Top of READING TEXT

Electrodes were pulled from borosilicate glass capillaries (Wiretrol II; Drummond, Broomall, PA). Nucleated patches and whole-cell recordings from cerebellar granule neurons were obtained under visual control with an Axioskop FS microscope (Zeiss, Oberkochen, Germany) equipped with Nomarski optics and an electrically insulated water immersion 40× objective with a long working distance. Typical pipette resistance was 6–8 MΩ. Intracellular (patch pipette) solutions contained (in mm): K-gluconate 145, EGTA 5, MgCl2 5, ATP-Na 5.0 GTP-Na 0.2, and HEPES 10, adjusted to pH 7.2 with KOH. Whole-cell recordings were performed with a patch-clamp amplifier (Axopatch 200B; Axon Instruments, Foster City, CA). We discarded cells in which a change in series resistance greater than 15% was observed.
Evoked NMDA EPSCs were acquired by stimulation of the mossy fiber inputs located in the vicinity of the recorded granule cell. To evoke EPSCs, a tungsten bipolar electrode was placed on the white matter located near the recorded cell. Stimulus durations ranged from 50 to 100 μsec, and stimulus intensity ranged from 200 to 300 μA. To isolate NMDA EPSCs, NBQX (5 μm), strychnine (20 μm), and picrotoxin (15 μm) were perfused during the entire recording.
For fast application of l-glutamate, we used a computer-driven piezoelectric translator (PZ 150M; Burleigh Instruments, Fishers, NY) to which double-barrel theta tubing was attached. Nucleated outside-out membrane patches were excised from the neurons immediately after establishing the whole-cell configuration and positioned in front of the double-barrel applicator (Puia et al., 1994). In each barrel, we used extracellular medium containing 5 μm NBQX with and without 1 mml-glutamate (flow rate of 0.25 ml/min). After each recording, on and off rates, as well as pulse duration, were measured by “blowing off” the patch and recording currents generated by the liquid junction potential caused by a 50:1 dilution of thel -glutamate-containing solution (Lester and Jahr, 1992). For fast application of l-glutamate in combination with other drugs, we rapidly exchanged the solutions in both barrels by means of solenoid valves connected to a vacuum. Drugs were added in both control and l-glutamate-containing solutions.

Bottom of READING TEXT

Answer these questions from the methods text:
(a) What was the typical pipette resistance?
(b) What was placed on the white matter near the recorded cell to evoke EPSCs?
(c) Which piezoelectric translator was used for fast application of l-glutamate?

Top of INFORMATION PROVIDED

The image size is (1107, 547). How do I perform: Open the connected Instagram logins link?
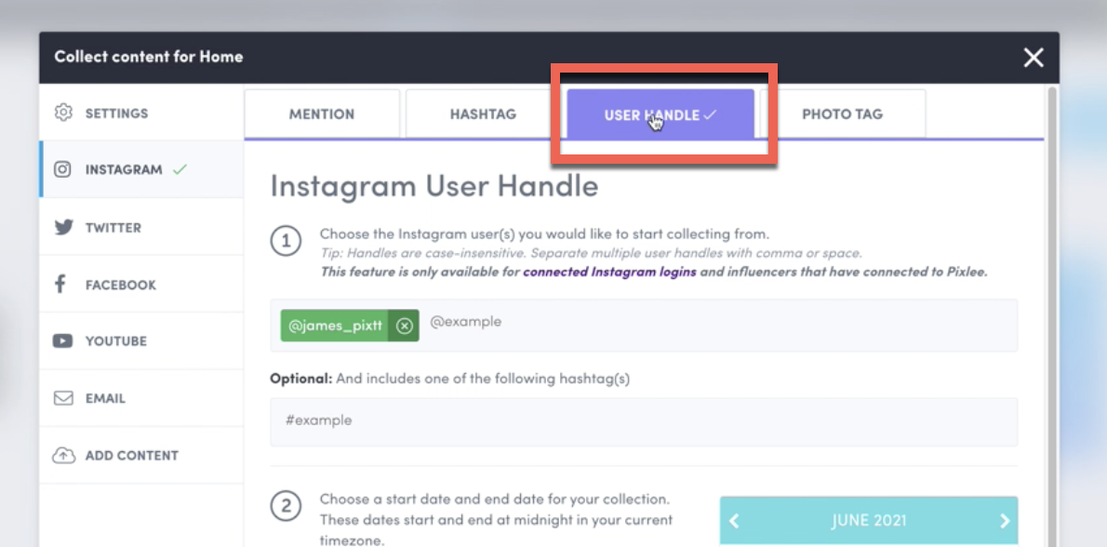pyautogui.click(x=609, y=273)
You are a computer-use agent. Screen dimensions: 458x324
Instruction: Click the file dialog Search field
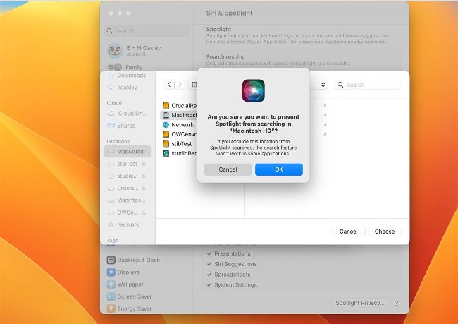click(370, 85)
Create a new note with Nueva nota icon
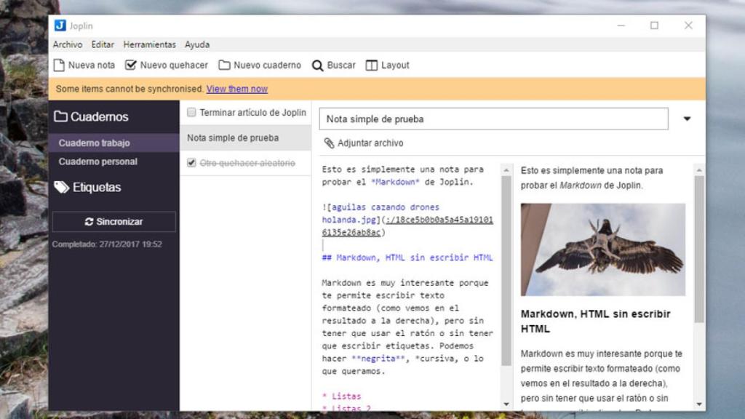745x419 pixels. coord(58,65)
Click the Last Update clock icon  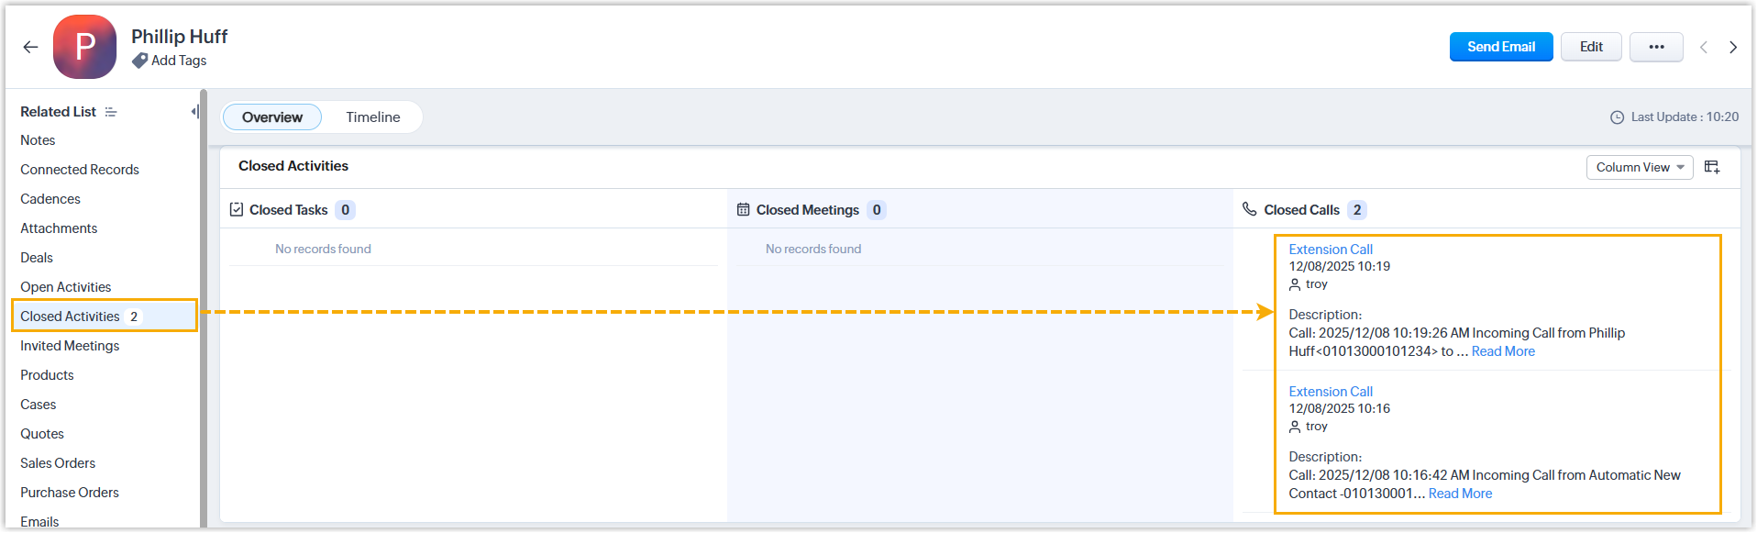click(1617, 117)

Bottom of INFORMATION PROVIDED

YOUR RESPONSE.
(a) 6–8 MΩ
(b) A tungsten bipolar electrode
(c) The PZ 150M from Burleigh Instruments